For many managers, career development is about putting the hours in, developing performance and skills and then moving up the ladder when the opportunity comes along.
The next rung to climb may, depending on the organization (and how organized they are) be structured to bring the best out of the potential that manager seems to have, dictated by the outcomes of assessments, performance reviews and consequently ‘noticed’ possibilities espied by line managers, project team leaders and others – often in random ways.
The next opportunity comes along on a wing and a prayer and suddenly you’re in the thick of a new challenge, trying to make the best of what you inherit. That can be an established team running well; a poor team who are struggling (‘Where did our last boss go, anyway?’) or a new project where the sheet of paper is blank.
The temptation to get in the thick of what you find is very attractive.
Heads down and see how things show up is an easy attitude to have. Being really busy from the off, shows the team your style of hard work, focus on the short terms and, above all, role-model the level of effort you expect from them real soon.
Smart managers are a lot cleverer than this. They DO invest their early days creating excellent relationships with their people. They show interest in them, listen a lot to show that they care and show they want to learn and understand about them.

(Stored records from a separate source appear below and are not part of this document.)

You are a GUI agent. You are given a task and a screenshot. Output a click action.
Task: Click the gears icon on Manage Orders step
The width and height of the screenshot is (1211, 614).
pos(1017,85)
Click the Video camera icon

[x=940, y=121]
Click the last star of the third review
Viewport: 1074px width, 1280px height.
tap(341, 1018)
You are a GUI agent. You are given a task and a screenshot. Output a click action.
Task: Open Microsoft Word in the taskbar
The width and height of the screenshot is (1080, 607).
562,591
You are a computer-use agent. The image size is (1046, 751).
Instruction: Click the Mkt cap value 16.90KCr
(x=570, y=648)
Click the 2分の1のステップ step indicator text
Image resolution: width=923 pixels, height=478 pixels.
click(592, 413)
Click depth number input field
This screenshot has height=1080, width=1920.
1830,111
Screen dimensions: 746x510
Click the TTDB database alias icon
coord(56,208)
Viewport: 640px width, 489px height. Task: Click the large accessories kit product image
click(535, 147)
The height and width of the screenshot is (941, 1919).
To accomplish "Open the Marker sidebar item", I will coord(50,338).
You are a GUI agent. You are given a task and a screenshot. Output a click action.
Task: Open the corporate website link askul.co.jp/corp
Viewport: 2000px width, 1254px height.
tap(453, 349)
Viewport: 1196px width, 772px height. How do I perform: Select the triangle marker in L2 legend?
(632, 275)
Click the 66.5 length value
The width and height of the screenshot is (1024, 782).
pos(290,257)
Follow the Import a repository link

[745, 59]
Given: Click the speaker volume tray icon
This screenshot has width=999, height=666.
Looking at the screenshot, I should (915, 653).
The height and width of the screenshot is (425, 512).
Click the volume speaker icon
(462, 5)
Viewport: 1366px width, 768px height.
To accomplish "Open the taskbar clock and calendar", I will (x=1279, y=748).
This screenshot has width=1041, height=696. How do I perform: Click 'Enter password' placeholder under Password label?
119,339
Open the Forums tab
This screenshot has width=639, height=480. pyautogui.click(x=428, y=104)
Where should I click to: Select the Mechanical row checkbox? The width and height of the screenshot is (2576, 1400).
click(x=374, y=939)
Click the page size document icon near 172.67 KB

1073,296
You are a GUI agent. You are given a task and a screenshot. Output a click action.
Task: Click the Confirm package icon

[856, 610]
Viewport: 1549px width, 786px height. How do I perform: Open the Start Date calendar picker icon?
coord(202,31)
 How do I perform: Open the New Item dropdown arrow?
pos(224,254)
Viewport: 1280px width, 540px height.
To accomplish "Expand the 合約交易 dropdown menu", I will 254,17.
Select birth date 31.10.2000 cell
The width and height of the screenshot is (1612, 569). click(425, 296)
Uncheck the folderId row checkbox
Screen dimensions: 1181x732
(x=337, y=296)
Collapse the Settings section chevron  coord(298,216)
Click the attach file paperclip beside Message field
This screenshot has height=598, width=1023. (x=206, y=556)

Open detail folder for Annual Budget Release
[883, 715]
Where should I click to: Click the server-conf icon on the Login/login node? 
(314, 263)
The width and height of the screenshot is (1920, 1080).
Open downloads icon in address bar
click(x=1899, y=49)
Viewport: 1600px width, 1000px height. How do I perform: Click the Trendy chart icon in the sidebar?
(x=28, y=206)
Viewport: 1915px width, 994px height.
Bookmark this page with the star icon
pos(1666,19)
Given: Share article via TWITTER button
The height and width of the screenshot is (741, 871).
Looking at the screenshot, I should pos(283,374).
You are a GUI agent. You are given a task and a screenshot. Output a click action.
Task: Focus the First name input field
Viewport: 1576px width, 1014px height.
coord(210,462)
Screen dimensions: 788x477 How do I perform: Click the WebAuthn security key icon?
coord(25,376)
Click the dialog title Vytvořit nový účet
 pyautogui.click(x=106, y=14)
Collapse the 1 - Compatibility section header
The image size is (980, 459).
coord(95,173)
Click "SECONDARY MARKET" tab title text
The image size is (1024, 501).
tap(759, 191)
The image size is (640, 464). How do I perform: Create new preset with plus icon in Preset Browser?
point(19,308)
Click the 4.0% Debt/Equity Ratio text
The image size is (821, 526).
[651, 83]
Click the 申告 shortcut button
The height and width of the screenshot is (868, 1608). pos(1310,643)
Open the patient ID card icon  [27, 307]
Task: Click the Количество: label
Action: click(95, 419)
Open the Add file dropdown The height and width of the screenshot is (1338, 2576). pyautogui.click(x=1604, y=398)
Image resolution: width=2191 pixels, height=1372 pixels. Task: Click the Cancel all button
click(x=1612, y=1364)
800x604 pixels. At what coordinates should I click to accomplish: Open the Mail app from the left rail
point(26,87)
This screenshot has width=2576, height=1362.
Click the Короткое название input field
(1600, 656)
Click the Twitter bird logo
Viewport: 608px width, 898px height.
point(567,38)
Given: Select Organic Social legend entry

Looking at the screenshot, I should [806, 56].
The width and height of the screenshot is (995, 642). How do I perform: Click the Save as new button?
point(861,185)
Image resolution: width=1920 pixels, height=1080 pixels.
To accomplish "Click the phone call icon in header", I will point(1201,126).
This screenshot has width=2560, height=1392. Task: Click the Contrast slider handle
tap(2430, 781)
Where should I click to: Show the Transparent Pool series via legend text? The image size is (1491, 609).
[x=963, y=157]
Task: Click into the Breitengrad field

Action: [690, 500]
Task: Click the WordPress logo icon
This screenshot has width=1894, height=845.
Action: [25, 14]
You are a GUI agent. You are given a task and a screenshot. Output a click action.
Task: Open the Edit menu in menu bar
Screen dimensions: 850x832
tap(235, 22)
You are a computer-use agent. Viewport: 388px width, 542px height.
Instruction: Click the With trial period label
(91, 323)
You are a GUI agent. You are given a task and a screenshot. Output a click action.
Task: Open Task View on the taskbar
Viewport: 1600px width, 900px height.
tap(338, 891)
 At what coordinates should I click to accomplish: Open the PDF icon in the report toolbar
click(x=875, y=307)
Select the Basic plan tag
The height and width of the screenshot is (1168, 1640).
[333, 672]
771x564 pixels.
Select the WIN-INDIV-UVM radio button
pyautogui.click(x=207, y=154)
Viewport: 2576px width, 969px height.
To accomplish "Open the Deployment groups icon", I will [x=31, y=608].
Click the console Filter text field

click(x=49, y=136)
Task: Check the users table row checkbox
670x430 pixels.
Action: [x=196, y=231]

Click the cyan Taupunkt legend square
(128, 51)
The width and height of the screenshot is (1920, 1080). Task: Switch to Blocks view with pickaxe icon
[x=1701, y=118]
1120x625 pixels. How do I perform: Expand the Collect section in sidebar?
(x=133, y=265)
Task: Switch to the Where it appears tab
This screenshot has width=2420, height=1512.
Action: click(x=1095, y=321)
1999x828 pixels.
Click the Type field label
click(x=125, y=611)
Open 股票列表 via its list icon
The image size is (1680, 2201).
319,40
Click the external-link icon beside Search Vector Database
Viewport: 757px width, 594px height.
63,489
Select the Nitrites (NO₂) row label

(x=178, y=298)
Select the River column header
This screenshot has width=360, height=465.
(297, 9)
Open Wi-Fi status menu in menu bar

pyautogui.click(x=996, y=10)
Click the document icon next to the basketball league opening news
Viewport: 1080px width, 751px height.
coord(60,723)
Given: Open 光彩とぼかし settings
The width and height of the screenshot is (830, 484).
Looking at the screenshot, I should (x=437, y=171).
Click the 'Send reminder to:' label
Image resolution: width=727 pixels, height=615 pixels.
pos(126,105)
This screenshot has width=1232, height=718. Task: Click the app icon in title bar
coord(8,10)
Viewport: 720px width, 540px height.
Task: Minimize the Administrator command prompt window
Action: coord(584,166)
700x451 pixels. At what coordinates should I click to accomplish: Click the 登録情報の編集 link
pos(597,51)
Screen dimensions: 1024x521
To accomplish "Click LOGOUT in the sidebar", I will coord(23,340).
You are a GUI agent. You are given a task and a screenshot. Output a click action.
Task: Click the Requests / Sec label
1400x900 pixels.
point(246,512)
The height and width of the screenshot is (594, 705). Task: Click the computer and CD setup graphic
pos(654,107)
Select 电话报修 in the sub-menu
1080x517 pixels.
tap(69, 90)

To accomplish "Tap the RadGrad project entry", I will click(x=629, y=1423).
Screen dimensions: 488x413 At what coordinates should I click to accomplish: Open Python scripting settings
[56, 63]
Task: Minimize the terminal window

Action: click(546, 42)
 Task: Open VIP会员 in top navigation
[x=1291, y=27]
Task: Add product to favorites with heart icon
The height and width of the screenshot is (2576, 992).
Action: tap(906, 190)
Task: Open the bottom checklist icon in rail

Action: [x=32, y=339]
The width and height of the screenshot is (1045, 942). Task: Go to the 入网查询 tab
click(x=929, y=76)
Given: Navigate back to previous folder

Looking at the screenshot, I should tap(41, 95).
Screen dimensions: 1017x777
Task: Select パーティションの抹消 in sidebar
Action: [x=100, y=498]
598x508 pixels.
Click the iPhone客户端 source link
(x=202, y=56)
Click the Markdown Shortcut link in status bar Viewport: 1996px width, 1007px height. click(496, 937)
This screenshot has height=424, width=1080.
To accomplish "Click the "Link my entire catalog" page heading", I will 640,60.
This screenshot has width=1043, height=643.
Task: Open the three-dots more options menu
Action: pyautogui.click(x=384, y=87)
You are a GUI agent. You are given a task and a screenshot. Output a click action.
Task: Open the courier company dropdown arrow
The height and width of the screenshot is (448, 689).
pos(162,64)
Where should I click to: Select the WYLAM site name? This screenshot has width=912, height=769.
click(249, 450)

And from a very early stage, they use the language of ‘goals’ and ‘expectations’ so that this becomes embodied in the culture of how the team will operate.
Some caution in the goals created will be necessary, of course, to ensure the direction taken is fully aligned with the outputs expected too. That said, there’s nothing wrong with creating goals together from early on in the relationships – and then together tweaking them as necessary.
The alternative of blindly drifting along, is a recipe for only one outcome, a vague set of results achieved with people who are puzzled with what they are supposed to be doing and disillusioned all the more because of this.
Better to have clearly focused goals to start and then refine together, than have ill-defined (if any) goals and no real direction.